Text excerpt:
┌────────

I did these modifications to fileprowser.php as suggested on the other thread:
$sitepath = suggest_site_path(true);
$fullPath = $sitepath . "/data/uploads/";
This gives me a truncated path that is not relative to the GS installation but still includes the subfolder where GS is installed on my local system (which will not work when the site is moved to the production site). It looks like:
/localSubfolder/data/uploads/
So instead I could set:
$fullPath = "/data/uploads/";
to get a site-relative path and add something like:
<base href="<?php get_site_url(); ?>" />
to the head of all my templates (this is how ModX solves the problem).
The only remaining problem is, that the Editor doesn't show the images if I use this kind of link and I don't fully understand why, otherwise I would maybe be able to solve it myself. If the Editor could be made to use site-relative paths too, all would be working I think.

└────────

Saved entries
┌────────

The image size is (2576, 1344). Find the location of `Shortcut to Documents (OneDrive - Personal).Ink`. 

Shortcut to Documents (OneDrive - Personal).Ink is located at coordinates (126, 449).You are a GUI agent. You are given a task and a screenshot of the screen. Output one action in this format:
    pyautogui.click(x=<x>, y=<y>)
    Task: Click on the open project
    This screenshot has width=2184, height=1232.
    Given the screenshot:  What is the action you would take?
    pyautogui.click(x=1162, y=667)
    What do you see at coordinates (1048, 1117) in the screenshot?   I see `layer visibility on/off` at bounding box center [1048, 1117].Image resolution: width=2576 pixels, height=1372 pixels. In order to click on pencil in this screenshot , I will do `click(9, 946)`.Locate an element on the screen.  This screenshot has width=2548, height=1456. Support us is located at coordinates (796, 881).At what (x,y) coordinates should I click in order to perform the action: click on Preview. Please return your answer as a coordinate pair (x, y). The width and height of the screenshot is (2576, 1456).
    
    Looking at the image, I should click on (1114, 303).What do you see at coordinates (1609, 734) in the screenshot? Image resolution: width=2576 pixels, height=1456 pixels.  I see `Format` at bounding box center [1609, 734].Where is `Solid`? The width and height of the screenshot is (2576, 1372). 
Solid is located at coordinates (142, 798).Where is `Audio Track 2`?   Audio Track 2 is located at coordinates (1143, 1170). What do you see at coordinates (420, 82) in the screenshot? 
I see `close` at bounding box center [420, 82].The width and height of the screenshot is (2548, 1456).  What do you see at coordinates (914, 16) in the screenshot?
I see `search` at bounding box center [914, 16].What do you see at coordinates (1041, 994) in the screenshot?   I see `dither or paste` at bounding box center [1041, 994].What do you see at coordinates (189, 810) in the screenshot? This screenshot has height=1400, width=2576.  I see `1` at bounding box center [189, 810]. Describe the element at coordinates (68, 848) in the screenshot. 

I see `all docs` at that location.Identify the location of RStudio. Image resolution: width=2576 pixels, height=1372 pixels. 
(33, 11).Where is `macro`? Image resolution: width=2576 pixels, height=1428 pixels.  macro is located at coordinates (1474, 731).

└────────

Rewrite the stretch of the post about upload paths from "The only remaining" through "working I think.", putting "pictures" in place of "images". None of the rows are needed here.

The only remaining problem is, that the Editor doesn't show the pictures if I use this kind of link and I don't fully understand why, otherwise I would maybe be able to solve it myself. If the Editor could be made to use site-relative paths too, all would be working I think.